A content model helps writers structure content so it is usable by readers. The basic types of conceptual, procedural, and reference content can be combined in a single page as needed, or used to format standalone pages, which can themselves be combined into longer guides or tutorials.

This content model can also help you write documentation that make sense to readers accessing or navigating the docs in a non-linear way.

Conceptual content

Conceptual content answers the question "What is this and why is it important?" Many section index pages in our docs contain conceptual content. These pages and sections are often titled "[X]", or "About [X]", where X is a concept or feature, for instance, "Assets", "Components", "Partitions and backfills".

Examples

Procedural content

Procedural content answers the question "How do I…?" Conceptual content docs are often titled "Doing [X]" or "Do [X]", e.g. "Creating assets" or "Build pipelines with Databricks".

Examples

Reference content

Reference content answers the question "What are the pieces?". Reference content docs are often titled with nouns or noun phrases, e.g. "Asset types" or "Dagster project file reference".

Examples

Bringing it all together

Here are some examples of docs that use a combination of conceptual, procedural, and reference content to document a single feature or product area:

Kind tags page

The kind tags page contains all three content types:

  • A conceptual section at the top
  • A procedural section ("Adding kinds to an asset")
  • Another procedural section ("Adding compute kinds to assets")
  • A reference section ("Supported icons")
  • A very short procedural section at the bottom ("Requesting additional icons")
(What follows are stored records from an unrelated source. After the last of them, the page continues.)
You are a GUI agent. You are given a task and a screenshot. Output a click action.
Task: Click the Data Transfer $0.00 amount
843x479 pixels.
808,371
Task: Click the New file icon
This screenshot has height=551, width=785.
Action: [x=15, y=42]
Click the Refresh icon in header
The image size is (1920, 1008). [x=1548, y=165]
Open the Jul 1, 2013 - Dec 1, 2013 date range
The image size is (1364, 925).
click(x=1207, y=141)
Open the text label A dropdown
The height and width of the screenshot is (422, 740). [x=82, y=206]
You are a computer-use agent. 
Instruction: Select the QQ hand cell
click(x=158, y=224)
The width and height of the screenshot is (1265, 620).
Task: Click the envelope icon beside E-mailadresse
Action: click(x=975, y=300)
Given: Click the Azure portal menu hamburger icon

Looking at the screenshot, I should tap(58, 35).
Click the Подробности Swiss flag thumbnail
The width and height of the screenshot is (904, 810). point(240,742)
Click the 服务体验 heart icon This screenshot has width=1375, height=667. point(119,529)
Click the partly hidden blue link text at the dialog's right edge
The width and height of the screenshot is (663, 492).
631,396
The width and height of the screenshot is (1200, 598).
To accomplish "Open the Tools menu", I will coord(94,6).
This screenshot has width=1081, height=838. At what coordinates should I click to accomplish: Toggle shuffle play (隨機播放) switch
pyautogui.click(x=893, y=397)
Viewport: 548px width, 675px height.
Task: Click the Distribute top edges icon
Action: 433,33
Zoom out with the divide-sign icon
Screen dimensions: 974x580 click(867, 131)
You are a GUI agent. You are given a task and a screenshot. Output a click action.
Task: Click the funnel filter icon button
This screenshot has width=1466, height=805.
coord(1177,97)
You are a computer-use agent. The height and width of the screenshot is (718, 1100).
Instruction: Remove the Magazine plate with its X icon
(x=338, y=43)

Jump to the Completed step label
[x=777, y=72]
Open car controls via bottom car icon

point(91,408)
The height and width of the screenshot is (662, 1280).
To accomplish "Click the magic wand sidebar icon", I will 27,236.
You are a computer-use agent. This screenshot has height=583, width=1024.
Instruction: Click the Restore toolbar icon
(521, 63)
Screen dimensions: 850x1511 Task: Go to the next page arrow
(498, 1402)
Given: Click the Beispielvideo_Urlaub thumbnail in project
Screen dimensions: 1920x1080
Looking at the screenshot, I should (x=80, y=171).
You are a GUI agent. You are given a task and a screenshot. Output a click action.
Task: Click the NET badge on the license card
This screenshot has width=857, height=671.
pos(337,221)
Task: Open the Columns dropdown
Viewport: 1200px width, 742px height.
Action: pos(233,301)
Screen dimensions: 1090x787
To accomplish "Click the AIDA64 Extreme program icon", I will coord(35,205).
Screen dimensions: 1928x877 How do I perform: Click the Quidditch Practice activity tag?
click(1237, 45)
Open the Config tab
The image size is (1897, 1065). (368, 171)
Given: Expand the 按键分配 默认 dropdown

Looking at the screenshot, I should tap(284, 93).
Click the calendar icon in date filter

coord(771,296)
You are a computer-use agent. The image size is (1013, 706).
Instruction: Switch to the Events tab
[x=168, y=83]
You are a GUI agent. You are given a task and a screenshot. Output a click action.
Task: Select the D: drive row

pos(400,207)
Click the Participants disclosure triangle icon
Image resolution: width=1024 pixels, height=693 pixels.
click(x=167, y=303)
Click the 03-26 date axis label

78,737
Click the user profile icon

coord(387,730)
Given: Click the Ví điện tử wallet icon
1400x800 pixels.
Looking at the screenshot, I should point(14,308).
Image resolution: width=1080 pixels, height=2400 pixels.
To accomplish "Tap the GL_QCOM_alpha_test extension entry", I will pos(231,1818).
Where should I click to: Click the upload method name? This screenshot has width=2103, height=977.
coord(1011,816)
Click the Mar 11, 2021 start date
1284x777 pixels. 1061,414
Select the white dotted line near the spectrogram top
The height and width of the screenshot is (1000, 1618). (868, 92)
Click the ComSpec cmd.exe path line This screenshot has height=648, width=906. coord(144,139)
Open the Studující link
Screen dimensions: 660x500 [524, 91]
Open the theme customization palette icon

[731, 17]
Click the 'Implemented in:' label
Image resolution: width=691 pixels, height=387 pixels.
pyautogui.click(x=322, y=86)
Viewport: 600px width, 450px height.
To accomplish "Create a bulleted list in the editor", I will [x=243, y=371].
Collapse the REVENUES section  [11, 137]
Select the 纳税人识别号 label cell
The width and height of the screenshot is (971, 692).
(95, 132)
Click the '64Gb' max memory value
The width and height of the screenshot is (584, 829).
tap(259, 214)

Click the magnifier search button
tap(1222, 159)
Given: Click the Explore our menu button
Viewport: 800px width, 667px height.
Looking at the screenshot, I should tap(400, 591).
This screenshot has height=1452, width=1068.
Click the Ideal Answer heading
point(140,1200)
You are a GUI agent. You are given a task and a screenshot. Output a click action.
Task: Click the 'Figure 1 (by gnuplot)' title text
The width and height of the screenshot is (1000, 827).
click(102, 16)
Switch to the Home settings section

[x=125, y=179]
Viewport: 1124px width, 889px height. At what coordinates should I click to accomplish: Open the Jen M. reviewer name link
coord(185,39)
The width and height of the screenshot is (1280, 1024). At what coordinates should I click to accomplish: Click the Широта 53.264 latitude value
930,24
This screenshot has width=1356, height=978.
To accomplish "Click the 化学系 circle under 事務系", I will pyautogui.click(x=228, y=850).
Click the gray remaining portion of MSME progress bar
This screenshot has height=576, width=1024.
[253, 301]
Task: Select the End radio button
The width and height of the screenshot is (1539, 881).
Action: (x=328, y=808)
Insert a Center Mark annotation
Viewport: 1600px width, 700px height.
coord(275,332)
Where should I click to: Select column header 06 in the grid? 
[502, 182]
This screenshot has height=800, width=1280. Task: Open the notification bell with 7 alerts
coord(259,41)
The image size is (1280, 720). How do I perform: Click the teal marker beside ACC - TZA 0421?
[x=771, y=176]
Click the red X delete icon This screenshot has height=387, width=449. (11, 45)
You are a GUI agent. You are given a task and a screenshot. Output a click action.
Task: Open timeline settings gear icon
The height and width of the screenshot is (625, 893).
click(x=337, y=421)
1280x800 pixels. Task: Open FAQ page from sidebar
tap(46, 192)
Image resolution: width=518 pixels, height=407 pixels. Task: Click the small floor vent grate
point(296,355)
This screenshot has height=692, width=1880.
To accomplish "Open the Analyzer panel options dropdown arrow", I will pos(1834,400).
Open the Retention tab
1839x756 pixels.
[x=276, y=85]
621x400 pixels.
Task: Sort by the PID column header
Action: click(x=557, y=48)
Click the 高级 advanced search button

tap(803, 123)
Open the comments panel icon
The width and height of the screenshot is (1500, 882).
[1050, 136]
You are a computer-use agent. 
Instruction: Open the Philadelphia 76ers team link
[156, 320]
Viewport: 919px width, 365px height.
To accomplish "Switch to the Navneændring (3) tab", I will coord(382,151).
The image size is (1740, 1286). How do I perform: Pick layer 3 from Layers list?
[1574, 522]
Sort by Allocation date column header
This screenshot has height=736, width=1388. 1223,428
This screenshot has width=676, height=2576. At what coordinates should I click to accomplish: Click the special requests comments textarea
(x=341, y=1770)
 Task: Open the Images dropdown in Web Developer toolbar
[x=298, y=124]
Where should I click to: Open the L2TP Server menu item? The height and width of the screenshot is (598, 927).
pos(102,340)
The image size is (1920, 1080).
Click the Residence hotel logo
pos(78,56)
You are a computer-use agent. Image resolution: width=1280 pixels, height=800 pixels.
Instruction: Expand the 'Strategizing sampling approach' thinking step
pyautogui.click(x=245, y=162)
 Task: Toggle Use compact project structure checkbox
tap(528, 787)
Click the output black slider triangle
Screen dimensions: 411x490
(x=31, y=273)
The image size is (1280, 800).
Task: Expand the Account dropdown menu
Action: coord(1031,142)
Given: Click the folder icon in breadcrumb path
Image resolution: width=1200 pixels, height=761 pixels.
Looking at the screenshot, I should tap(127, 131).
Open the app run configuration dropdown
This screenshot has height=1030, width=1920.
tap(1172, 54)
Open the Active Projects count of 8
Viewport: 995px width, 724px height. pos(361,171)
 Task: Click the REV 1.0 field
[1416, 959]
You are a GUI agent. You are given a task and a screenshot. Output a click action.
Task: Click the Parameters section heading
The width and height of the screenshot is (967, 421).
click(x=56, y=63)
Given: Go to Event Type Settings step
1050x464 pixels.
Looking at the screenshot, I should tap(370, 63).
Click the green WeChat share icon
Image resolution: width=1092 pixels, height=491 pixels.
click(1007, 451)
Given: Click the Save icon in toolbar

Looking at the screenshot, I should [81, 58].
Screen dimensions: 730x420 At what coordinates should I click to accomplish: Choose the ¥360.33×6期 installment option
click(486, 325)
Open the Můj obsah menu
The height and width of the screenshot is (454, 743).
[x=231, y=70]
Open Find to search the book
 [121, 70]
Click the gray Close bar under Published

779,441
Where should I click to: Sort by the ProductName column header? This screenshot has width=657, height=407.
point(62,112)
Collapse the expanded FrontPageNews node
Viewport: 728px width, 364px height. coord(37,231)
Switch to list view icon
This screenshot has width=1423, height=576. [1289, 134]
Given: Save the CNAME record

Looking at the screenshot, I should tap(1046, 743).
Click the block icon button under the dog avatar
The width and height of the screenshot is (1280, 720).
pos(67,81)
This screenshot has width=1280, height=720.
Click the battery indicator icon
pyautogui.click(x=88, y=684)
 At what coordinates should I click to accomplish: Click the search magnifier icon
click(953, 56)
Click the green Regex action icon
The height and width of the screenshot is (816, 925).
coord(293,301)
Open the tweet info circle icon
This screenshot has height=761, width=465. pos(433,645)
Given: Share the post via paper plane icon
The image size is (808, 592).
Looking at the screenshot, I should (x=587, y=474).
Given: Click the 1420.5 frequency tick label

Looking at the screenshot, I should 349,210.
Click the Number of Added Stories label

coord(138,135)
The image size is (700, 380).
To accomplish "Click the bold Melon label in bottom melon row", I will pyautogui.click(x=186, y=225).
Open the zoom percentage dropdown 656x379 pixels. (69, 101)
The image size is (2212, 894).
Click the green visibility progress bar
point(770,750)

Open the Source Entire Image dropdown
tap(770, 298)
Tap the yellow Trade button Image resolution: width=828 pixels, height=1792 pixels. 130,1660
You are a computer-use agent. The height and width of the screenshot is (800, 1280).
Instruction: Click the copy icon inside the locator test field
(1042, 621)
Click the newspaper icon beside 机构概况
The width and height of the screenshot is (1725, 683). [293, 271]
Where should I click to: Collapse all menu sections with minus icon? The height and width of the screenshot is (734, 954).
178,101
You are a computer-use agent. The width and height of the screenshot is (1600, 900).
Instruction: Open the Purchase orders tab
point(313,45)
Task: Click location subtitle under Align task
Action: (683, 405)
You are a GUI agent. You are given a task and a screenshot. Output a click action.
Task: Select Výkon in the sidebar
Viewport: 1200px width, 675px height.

Declarative Automation docs

  • The index page of the Declarative Automation docs section contains a conceptual section that introduces the reader to Declarative Automation, followed by a short reference section (Recommended automation conditions) that describes the AutomationCondition object and briefly describes basic built-in conditions that should suffice for most users just getting started with Declarative Automation.
  • The Customizing automation conditions subsection contains several pages of procedural documentation about customizing the built-in automation conditions on_cron, on_missing, and eager, as well as a page on describing automation conditions with labels.
  • Automating asset checks is a procedural page
  • Automation condition sensors contains a conceptual introduction to automation condition sensors, followed by procedural content on adding additional sensors, defaulting to a running state, and adding run tags.
  • Automation condition reference is a reference doc that contains tables of automation condition operands, operators, composite conditions, evaluations, statuses and events, and information on run grouping. Users can consult this reference when building up custom automation conditions.